Es gibt von meiner Sorte verschiedene Größen – meine Größe ist für Kleinkinder geeignet. Nur einmal aber wurde ich auch wirklich von einem Kleinkind getragen, für nicht mehr als eine halbe Stunde – für mich aber war das, das wird man sicher verstehen, die wichtigste aller halben Stunden.
Es ging in ein ziemlich kleines Boot, das immer voller wurde, viel zu voll, und dann einmal quer über den Fluss „Mariza“, „Meriç“, so sagt man auf der türkischen Seite, hinüber auf die griechische Seite, da heißt er dann „Evros“ – wie er aber auch genannt wird, es ist ein gefährlicher Fluss. Viele sind darin schon ertrunken.

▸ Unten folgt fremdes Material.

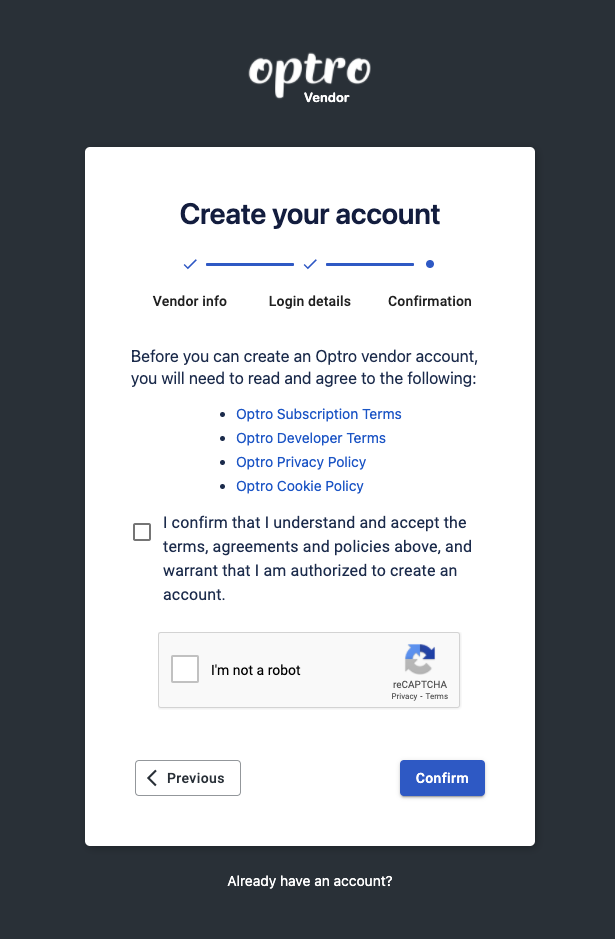Click Already have an account link
The width and height of the screenshot is (615, 939).
click(310, 882)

Unsere Flucht endete aber gut und das Kind und seine Mutter fanden bald auch den Vater wieder. Ich dachte schon, ich würde nun bald weggegeben – aber ich bin noch heute bei ihnen. Ich glaube, weil ich sie an die Sache erinnere. An die Ängste, die sie hatten, aber auch an das Glück, die Flucht geschafft zu haben und nun „vor der Tür eines neuen und hoffnungsvollen Lebens“ zu stehen. So hat es meine Besitzerin gesagt, als sie mich an das Museum gegeben hat.
Ich bin ein Ölgemälde von Andreas Achenbach und zeige seit 1894 diese gefährliche Situation auf hoher See. Und ich zeige sie, ohne dabei selbst gefährlich zu sein. Ich kann das, weil ich ein Bild bin, ein Kunstwerk, das viele vielleicht spannend oder sogar schön finden – mit der ganzen Bewegung, den Wellen, der großen Kraft, die man da sieht...
Oft habe ich auch über die unbekannten Fischer nachgedacht, in dem sturmgepeitschten Boot. Die denken gerade sicher nicht an Kunst. Sie sind den Elementen ausgeliefert, sie erleben da etwas Gefährliches. Es geht um nichts anderes als um ihr Leben.
Jetzt aber, liebe Rettungsweste, mit deiner Geschichte im Hinterkopf, da wird mir nochmal neu bewusst, dass die Fischer, die ich da zeige, nur gemalte Figuren sind und keine Menschen. Und ich frage mich: Wie wirke ich denn auf wirkliche Menschen, auf lebende Menschen, die solche Gefahren tatsächlich überstanden haben? Schmerzlich? Oder erinnere ich sie vielleicht an das Glück, das sie hatten?
Was würden Sie sagen, können Sie sich eine Vorstellung von solcher Gefahr machen? Oder welche Erinnerung verbinden Sie mit Küsten, bewegten Gewässern und dem Meer? Wie wirke ich auf Sie, wenn Sie mich anschauen?